NOW, THEREFORE, IT IS HEREBY UNANIMOUSLY RESOLVED (except with respect to paragraph (f), which is adopted by Messrs. Ma and Tsai only):


(a) THAT it is in commercial interest of the Company that the Alipay Bonus Points Subsidiary be established as a subsidiary of 支付宝(中国)信息技术有限公司 (Alipay (China) Information Technology Co., Ltd.) [Z53] and that the Alipay Framework Agreement be amended to include the Alipay Bonus Points Subsidiary as a "Retained Business Asset" under the Alipay Framework Agreement;

(b) THAT the entry by the Company into the Amendments and the Consent Letter is hereby approved;

(c) THAT the Independent Directors are authorized to jointly sign, execute and deliver the Amendments for and on behalf of the Company;

(d) THAT any action taken by the Company, any subsidiary of the Company, any Director or any other employee of the Company or its subsidiaries prior to the passing of these resolutions relating to the Alipay Bonus Points business transfer (these "Alipay Bonus Points Resolutions") in accordance with the specific matters approved herein be approved, confirmed and ratified in all respects;

Alibaba Group Holding Limited

Board of Directors

Resolutions in Writing

Exercise by Alipay HoldCo of Real Estate Option and

Transfer of Bonus Points Business

5


(e) THAT save as specifically set forth herein, these Alipay Bonus Points Resolutions shall have no effect on the Independent Actions Resolutions, which shall continue to be in full force and effect; and

(f) THAT Messrs. Ma and Tsai, by execution of these Alipay Bonus Rights Resolutions, hereby waive the requirement under the Independent Actions Resolutions to hold a Transaction Meeting in connection with the resolutions set forth herein and hereby consent to adoption of the resolutions listed above by written resolution of the Independent Directors.

[Signature page follows]


Alibaba Group Holding Limited

Board of Directors

Resolutions in Writing

Exercise by Alipay HoldCo of Real Estate Option and

Transfer of Bonus Points Business

6


/s/ Ma Yun

   

/s/ Timothy R. Morse

Ma Yun     Timothy R. Morse
Dated:   November 16, 2012     Dated:   November 15, 2012
  (Hong Kong: 1:00 pm)       (CA Time)

/s/ Masayoshi Son

   

/s/ Joseph C. Tsai

Masayoshi Son     Joseph C. Tsai
Dated:   November 16, 2012     Dated:   November 16, 2012
  (Tokyo, 12:30 pm)       (Hong Kong: 1:00 pm)

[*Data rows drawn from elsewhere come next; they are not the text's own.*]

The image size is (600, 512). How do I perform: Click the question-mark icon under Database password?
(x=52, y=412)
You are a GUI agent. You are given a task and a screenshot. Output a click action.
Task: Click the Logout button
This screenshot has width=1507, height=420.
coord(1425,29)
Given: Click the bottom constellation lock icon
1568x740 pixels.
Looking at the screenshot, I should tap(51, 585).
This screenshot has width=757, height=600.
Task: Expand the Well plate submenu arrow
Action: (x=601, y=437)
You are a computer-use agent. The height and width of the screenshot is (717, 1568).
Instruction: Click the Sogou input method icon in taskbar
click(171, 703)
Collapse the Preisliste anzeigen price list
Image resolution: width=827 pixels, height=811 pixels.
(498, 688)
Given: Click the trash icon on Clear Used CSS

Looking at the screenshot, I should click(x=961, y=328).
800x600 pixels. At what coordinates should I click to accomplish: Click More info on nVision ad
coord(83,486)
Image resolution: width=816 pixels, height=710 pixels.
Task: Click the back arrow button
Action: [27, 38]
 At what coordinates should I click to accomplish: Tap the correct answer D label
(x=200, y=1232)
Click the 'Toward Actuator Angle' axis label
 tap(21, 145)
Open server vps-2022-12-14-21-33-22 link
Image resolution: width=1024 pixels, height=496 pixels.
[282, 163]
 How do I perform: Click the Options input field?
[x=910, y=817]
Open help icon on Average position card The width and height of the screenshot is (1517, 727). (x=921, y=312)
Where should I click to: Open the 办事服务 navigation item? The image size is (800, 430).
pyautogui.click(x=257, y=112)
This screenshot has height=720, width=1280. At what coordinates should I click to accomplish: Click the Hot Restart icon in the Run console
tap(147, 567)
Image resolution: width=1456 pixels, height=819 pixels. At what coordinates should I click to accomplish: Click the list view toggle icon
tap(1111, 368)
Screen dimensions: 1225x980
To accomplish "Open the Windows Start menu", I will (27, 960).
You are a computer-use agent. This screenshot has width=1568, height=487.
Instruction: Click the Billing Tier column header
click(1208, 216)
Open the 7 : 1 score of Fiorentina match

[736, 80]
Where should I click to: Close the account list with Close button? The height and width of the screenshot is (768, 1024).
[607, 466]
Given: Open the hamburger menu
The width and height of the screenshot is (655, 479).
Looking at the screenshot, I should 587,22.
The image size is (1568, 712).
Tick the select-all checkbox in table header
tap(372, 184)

Alibaba Group Holding Limited

Board of Directors

Resolutions in Writing

Exercise by Alipay HoldCo of Real Estate Option and

Transfer of Bonus Points Business

7


Exhibit A

Form of Confirmation


CONFIRMATION

November     , 2012

Alibaba Group Holding Limited

c/o Alibaba Group Services Limited

26th Floor, Tower One

Times Square

1 Matheson Street

Causeway Bay

Hong Kong

Dear Sirs:

We refer to (i) the Real Estate Option Agreement dated as of July 29, 2011 (the "Real Estate Option Agreement") by and between Alibaba Group Holding Limited ("Alibaba Group") and 浙江阿里巴巴电子商务有限公司 (Zhejiang Alibaba E-Commerce Co., Ltd.) ("Alipay HoldCo"), and (ii) the notice (the "Option Exercise Notice") delivered by Alipay HoldCo to Alibaba Group on March 19, 2012 by which Alipay HoldCo elected to exercise its option under the Real Estate Option Agreement to acquire, and/or designate OpCo to acquire, from subsidiaries of the Company the rights (the "LJZ Rights") to negotiate and enter into the LJZ Property Framework Agreement and to acquire the rights under the LJZ Property Framework Agreement, for no consideration.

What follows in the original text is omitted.